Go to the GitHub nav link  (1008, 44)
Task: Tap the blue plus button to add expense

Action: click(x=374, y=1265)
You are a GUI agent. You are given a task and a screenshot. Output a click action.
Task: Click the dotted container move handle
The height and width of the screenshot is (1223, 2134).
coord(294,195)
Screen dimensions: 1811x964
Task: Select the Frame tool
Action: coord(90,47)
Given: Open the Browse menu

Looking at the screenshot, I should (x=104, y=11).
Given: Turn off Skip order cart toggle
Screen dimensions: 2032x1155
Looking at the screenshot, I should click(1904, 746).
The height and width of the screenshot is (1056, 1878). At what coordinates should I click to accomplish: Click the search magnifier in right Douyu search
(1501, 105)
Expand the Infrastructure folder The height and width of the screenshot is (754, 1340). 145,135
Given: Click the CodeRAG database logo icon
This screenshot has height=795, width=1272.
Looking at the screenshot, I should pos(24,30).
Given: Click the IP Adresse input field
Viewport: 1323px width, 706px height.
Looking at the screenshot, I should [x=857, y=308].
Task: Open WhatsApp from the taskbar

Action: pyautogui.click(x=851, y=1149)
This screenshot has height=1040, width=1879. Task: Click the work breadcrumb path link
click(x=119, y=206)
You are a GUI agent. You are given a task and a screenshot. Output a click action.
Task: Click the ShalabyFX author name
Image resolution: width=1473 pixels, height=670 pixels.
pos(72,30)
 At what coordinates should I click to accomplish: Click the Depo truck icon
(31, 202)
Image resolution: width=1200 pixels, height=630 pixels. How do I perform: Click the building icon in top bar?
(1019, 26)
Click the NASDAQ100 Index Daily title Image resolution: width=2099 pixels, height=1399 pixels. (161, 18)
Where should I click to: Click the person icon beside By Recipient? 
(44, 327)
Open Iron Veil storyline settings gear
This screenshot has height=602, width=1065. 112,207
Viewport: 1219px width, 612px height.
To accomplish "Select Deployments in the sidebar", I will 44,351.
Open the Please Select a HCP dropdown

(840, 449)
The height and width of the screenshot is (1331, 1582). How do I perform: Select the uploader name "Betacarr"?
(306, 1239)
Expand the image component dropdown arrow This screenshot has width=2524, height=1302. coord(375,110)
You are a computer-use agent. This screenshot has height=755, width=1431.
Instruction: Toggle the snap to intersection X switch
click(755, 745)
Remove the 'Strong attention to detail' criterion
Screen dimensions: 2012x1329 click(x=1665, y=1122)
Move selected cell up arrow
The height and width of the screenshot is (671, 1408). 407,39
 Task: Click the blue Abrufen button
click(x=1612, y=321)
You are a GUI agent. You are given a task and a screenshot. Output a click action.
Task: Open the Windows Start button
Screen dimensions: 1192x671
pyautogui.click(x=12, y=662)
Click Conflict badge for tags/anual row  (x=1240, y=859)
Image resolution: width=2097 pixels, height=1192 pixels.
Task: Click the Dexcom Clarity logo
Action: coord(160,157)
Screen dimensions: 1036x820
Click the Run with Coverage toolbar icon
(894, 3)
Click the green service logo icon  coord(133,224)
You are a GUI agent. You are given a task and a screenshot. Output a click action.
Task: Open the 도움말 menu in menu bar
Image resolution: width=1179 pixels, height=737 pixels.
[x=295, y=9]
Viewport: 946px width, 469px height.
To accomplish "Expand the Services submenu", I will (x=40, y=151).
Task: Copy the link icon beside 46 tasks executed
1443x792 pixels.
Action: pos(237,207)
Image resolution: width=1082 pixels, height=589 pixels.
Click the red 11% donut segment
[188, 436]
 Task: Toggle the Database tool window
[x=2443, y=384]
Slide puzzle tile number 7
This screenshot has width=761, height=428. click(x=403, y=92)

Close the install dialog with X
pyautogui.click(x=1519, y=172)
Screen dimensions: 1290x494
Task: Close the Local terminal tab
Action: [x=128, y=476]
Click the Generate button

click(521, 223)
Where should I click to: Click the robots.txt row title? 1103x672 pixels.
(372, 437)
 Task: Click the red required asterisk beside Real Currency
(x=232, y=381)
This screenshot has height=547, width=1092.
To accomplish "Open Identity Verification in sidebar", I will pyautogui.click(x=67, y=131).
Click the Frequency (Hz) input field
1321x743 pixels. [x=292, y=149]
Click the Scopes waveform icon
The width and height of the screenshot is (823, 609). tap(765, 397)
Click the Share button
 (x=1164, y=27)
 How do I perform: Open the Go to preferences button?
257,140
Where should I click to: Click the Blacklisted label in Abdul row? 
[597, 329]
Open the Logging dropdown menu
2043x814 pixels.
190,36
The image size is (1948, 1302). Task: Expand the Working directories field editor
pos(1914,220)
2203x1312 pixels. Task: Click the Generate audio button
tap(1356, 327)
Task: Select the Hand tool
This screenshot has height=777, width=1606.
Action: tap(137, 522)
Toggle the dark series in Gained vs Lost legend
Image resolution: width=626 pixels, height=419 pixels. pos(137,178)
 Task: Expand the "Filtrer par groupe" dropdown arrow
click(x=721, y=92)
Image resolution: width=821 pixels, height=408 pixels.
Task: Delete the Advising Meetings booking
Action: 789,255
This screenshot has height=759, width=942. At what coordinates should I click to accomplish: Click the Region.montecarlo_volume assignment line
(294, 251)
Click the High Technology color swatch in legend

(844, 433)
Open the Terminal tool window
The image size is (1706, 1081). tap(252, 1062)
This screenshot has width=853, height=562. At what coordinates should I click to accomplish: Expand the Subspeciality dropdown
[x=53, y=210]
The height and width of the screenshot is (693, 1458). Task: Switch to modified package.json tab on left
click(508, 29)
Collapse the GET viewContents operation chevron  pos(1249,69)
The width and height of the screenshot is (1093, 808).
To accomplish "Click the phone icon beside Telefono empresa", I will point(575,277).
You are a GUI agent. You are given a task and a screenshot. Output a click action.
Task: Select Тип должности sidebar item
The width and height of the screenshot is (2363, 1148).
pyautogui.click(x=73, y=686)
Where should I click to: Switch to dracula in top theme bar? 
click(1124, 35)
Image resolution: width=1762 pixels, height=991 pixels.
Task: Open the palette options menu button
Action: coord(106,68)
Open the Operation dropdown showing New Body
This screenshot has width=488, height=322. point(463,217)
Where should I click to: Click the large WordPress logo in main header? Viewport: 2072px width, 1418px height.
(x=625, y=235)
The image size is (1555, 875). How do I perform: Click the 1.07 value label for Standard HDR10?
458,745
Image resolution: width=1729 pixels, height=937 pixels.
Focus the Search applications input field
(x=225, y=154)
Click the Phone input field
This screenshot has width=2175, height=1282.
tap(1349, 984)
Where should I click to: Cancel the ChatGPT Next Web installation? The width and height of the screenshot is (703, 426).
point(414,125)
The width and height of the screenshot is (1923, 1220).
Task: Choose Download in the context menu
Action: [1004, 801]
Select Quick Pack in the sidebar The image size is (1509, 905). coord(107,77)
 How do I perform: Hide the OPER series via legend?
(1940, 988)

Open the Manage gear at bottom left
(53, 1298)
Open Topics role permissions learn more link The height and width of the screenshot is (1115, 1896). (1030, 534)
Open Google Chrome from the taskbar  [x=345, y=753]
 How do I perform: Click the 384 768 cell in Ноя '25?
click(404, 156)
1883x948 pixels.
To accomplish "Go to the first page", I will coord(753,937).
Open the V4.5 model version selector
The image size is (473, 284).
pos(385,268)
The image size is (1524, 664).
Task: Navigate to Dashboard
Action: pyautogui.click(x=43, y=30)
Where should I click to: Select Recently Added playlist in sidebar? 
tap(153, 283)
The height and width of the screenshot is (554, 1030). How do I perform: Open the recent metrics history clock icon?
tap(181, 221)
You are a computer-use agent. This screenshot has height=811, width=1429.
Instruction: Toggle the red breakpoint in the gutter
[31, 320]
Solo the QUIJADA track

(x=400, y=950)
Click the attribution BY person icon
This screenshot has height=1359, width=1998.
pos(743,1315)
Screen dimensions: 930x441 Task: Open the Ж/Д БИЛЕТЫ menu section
────────────────────────────────────────
* TASK ITEM *
Look through the entries and copy every line in which the string "computer" appears.

* OUTPUT FOR THIS TASK *
You are a computer-use agent. This screenshot has height=755, width=1431.
You are a computer-use agent. This screenshot has height=811, width=1429.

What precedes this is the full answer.